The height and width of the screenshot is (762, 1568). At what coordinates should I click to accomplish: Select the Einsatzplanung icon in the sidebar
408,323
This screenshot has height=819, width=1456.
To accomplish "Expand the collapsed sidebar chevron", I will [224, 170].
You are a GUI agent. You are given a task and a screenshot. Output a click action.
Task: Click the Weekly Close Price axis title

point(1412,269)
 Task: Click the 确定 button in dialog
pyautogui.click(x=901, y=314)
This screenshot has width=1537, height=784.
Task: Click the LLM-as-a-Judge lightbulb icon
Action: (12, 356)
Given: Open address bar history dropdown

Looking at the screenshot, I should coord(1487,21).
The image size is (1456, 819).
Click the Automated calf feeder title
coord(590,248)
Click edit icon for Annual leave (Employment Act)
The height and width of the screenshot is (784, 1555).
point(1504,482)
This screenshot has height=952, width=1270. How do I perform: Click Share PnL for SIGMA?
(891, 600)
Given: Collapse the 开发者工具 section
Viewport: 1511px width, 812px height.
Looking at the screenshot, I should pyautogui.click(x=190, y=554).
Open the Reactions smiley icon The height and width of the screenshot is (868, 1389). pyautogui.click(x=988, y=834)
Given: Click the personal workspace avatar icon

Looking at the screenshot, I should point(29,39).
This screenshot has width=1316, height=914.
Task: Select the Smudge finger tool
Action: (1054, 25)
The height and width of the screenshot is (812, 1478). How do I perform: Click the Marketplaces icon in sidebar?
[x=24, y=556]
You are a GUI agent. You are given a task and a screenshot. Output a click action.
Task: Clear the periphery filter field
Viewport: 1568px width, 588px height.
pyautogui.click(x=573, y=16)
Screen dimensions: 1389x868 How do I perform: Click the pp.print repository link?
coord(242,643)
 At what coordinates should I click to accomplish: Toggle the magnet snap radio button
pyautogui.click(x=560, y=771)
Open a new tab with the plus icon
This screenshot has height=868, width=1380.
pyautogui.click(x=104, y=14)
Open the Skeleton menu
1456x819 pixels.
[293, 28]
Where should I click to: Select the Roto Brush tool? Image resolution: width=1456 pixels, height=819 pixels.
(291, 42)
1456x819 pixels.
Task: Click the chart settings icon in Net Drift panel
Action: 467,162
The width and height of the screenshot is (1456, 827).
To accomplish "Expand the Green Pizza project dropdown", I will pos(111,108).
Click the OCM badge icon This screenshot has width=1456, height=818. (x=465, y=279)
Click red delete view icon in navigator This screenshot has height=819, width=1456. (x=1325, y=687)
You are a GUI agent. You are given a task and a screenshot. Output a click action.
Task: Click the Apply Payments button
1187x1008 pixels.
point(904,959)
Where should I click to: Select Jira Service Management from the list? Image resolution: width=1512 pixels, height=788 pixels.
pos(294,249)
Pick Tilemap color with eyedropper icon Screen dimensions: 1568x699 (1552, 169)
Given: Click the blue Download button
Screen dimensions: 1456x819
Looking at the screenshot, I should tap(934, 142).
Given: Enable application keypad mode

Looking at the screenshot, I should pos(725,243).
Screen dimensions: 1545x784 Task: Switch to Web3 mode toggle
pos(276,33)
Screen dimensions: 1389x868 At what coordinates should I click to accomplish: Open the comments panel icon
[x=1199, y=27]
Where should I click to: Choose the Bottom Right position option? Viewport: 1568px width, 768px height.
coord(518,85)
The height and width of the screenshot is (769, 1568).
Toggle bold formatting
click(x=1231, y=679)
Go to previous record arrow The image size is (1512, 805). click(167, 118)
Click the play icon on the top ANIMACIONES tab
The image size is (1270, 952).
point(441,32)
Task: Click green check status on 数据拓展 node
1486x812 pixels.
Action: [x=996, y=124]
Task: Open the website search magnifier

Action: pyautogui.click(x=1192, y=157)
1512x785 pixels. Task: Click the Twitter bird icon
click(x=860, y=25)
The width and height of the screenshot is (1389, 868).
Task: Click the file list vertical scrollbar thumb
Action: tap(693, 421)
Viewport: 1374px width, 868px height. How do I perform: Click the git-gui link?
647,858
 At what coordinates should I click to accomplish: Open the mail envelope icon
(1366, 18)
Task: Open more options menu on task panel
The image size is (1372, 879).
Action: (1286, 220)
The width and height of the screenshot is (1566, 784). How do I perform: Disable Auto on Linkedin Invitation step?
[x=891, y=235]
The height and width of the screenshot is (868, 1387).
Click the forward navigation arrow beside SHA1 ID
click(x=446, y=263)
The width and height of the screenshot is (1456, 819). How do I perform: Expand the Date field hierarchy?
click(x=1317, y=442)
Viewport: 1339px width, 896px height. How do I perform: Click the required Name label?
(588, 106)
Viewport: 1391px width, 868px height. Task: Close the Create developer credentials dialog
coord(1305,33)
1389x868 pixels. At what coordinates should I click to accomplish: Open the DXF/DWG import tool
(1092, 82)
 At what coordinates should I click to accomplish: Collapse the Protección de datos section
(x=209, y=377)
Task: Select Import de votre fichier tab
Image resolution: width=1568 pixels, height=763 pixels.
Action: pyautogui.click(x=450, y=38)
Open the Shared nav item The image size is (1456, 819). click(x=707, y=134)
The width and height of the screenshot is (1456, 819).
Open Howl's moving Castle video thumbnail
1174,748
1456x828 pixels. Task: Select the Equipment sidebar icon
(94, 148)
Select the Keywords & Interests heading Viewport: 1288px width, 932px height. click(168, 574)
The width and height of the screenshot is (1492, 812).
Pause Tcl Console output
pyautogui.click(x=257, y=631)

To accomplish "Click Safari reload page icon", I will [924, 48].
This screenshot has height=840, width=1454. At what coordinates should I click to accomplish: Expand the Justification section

■ ■ ■

#### EXERCISE DETAILS:
All that is wanted is a faithful reproduction of the line above with "Task: Click the 确定 button in dialog", the line with "Open the Reactions", and every line in between.

#### EXERCISE ANSWER:
 Task: Click the 确定 button in dialog
pyautogui.click(x=901, y=314)
This screenshot has width=1537, height=784.
Task: Click the LLM-as-a-Judge lightbulb icon
Action: (12, 356)
Given: Open address bar history dropdown

Looking at the screenshot, I should coord(1487,21).
The image size is (1456, 819).
Click the Automated calf feeder title
coord(590,248)
Click edit icon for Annual leave (Employment Act)
The height and width of the screenshot is (784, 1555).
point(1504,482)
This screenshot has height=952, width=1270. How do I perform: Click Share PnL for SIGMA?
(891, 600)
Given: Collapse the 开发者工具 section
Viewport: 1511px width, 812px height.
Looking at the screenshot, I should pyautogui.click(x=190, y=554).
Open the Reactions smiley icon The height and width of the screenshot is (868, 1389). pyautogui.click(x=988, y=834)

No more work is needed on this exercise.